A grammar test and a role-play will form part of the solicitors qualifying examination (SQE) for legal apprentices, the Solicitors Regulation Authority revealed today, saying that candidates will sit the proposed test in two stages.
Julie Brannan (pictured), the SRA's director of education and training, said the proposals would create high standards but also 'encourage flexibility’.
Brannan said apprentices would take the SQE in two stages – one after three to four years of training, and another in the final six months. The overall course would last between five and six years.
She was speaking at an event at the Law Society in Chancery Lane called ‘Apprenticeships in law briefing – what employers need to know’.
Apprenticeship standards, which give young people an alternative route to qualify as a solicitors, paralegals, or chartered legal executives, were announced by then prime minister David Cameron last year.
Brannan said that stage one of the proposed SQE would test candidates on their grammar and writing skills, as well as knowledge in six areas of law.
A second assessment, taken near the end of the qualifying route, would require candidates to perform a role-play and demonstrate interviewing and advocacy techniques, Brannan said.
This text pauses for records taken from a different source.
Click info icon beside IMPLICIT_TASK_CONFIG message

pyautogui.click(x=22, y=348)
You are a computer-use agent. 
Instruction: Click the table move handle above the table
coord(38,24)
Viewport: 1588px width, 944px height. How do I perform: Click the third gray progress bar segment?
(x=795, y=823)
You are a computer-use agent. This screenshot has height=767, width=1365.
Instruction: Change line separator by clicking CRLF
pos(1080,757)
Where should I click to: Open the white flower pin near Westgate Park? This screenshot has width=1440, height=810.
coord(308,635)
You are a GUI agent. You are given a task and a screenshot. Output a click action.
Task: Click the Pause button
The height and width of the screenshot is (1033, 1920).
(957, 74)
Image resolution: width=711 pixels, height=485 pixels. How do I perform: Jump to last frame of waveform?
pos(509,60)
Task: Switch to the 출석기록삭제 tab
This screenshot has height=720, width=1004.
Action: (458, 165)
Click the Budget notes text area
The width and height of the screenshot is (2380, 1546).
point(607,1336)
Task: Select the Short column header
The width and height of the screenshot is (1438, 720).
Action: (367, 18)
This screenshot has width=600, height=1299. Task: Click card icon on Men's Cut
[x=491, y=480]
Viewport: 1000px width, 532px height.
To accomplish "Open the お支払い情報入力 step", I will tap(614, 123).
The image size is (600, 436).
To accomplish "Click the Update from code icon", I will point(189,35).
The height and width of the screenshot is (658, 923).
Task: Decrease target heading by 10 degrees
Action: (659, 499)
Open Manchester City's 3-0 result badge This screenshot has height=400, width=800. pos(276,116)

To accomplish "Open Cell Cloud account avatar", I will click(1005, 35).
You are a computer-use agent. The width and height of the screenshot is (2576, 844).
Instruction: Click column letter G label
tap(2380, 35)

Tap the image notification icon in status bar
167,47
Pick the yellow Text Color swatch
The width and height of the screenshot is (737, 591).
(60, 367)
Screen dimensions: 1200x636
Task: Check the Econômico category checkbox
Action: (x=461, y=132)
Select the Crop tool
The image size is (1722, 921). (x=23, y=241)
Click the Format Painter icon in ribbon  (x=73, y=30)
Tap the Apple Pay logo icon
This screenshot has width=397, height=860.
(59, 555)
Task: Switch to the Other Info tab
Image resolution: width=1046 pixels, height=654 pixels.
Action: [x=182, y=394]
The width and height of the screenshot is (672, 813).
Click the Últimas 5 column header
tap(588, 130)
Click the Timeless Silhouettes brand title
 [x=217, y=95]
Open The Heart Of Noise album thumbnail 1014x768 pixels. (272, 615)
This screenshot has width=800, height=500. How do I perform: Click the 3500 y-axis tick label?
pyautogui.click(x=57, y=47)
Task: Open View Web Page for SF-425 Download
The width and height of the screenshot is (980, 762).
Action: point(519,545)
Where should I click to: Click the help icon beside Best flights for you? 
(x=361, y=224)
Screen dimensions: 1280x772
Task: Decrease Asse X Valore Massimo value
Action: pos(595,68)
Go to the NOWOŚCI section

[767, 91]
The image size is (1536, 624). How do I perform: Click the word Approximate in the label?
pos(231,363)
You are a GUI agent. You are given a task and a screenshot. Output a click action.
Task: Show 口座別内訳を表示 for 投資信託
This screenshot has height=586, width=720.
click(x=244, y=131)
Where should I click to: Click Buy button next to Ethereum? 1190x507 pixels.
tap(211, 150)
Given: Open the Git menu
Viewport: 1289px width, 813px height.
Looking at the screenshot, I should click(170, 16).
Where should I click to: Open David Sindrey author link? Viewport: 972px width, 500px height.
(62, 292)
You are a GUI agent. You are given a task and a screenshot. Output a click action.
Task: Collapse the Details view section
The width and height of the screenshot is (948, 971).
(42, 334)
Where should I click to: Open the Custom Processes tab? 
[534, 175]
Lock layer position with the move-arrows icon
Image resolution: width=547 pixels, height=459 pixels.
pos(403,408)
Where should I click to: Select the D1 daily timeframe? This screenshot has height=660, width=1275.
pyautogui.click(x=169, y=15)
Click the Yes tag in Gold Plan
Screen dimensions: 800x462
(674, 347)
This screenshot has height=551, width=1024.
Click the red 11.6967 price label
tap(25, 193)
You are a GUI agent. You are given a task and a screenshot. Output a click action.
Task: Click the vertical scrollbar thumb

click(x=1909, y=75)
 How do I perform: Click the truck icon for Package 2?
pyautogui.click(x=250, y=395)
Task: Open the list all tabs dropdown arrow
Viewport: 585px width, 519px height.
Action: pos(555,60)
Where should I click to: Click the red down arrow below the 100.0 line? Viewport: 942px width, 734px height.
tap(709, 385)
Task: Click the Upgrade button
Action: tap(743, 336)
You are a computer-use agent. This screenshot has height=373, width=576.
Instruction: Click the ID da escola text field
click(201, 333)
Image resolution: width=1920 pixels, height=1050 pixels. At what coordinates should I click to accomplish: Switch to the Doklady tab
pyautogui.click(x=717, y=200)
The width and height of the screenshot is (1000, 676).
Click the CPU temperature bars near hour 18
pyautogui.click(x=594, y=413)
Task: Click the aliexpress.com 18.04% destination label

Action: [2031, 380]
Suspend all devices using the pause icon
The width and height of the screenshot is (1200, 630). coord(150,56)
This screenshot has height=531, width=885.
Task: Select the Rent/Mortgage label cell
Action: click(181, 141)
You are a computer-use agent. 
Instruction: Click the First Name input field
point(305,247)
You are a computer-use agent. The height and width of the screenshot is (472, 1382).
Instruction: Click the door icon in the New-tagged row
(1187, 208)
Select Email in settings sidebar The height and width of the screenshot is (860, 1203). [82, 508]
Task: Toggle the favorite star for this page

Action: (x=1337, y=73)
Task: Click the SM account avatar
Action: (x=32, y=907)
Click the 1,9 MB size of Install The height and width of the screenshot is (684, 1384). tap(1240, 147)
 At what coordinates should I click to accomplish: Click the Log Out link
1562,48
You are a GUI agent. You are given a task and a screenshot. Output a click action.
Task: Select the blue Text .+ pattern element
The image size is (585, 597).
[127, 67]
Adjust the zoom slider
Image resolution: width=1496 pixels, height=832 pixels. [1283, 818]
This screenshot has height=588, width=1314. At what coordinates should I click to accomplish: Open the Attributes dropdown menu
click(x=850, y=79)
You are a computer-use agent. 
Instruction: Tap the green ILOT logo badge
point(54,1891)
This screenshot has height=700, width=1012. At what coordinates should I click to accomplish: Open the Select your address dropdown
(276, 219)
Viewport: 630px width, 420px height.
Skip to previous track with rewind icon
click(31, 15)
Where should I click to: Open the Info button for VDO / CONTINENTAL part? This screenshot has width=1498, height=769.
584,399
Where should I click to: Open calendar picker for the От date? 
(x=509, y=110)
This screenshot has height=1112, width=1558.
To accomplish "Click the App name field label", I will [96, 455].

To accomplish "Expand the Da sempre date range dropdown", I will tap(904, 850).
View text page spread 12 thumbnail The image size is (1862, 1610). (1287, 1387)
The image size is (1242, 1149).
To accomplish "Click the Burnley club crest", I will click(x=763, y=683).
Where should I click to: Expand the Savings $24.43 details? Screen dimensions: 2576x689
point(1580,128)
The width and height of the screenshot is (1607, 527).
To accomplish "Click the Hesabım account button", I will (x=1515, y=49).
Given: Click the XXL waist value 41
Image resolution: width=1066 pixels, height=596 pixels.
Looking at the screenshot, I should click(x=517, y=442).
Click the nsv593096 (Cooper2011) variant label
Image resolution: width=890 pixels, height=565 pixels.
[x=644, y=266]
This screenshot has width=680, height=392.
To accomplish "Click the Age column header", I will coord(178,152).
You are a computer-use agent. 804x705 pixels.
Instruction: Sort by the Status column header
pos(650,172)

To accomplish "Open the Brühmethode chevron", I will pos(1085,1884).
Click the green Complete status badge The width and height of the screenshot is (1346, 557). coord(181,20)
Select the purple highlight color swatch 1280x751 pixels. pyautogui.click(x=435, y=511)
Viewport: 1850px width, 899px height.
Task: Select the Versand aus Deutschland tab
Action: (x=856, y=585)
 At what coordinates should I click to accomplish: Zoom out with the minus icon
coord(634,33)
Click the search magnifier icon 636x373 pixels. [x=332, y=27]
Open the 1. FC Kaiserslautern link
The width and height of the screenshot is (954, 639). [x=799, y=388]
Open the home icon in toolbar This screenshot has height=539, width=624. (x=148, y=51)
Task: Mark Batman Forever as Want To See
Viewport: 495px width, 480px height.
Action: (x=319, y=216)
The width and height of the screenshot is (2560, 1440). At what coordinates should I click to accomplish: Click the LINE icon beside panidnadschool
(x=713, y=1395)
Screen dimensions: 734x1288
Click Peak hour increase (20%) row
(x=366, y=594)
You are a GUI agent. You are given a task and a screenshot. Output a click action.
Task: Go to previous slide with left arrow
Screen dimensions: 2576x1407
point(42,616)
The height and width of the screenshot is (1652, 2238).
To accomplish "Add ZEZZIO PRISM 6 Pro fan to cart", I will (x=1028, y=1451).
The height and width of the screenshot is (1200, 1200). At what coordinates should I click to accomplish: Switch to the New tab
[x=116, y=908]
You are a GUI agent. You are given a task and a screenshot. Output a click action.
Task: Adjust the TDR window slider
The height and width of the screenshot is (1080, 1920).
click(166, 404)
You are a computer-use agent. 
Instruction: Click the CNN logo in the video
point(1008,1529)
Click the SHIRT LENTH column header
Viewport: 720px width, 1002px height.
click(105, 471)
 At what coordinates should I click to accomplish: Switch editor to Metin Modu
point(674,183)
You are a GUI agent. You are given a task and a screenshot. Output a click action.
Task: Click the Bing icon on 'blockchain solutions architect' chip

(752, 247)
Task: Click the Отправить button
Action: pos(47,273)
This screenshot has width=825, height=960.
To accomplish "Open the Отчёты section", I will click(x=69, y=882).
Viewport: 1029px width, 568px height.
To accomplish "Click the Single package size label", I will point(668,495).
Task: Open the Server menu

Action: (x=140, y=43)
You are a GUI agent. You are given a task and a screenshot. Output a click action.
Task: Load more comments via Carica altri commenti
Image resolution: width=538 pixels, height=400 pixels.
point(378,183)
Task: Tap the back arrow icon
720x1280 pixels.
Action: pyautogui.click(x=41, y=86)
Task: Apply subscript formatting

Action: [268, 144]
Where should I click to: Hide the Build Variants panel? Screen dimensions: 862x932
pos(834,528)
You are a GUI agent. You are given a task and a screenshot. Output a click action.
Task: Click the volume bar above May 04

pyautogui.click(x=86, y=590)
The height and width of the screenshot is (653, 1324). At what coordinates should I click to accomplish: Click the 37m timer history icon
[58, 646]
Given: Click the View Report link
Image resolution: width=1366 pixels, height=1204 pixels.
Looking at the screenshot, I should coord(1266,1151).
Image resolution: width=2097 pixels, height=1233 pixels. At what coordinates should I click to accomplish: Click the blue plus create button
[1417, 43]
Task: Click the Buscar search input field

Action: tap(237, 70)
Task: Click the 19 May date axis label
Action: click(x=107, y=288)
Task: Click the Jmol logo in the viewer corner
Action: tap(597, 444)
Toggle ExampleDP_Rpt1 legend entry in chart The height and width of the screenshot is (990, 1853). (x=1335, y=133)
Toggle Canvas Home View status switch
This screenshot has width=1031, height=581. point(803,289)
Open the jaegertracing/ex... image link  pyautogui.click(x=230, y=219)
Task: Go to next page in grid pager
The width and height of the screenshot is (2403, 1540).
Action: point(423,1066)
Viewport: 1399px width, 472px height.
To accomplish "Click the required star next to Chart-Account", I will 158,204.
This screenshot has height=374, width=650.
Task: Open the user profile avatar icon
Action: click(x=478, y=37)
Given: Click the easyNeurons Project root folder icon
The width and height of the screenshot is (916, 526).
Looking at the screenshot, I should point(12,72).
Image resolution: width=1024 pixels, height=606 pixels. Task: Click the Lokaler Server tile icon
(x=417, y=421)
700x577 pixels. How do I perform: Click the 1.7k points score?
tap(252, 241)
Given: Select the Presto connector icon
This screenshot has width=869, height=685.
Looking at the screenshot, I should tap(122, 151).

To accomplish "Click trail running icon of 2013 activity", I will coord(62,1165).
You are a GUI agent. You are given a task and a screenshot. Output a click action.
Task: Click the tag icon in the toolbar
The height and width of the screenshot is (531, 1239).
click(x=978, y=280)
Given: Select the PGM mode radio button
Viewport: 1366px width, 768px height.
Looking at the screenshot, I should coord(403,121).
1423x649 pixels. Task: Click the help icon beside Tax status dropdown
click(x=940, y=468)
‘The proposals are in the second stage of a consultation process but we hope to appoint an assessment organisation by the end of 2017, meaning the first assessments will be taken in 2019,’ she told delegates.
The SQE proposals have been criticised by the profession. Earlier this year, the Gazette reported that the SRA had received 250 responses to its first consultation on the scheme.
In February, Anthony Bradney, professor of law at Keele University, told a panel discussion that he thought the exam could devalue the solicitor brand.